[START DATA]

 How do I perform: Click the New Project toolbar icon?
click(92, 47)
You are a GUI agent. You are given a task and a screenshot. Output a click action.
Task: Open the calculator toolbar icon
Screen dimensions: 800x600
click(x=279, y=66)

[END DATA]

• PROBLEM REQUIREMENTS: Rewrite the listing above with every "toolbar icon" swapped for "toolbar button", leaving everything else as it stands.

• THE COMPLETED TASK:
 How do I perform: Click the New Project toolbar button?
click(92, 47)
You are a GUI agent. You are given a task and a screenshot. Output a click action.
Task: Open the calculator toolbar button
Screen dimensions: 800x600
click(x=279, y=66)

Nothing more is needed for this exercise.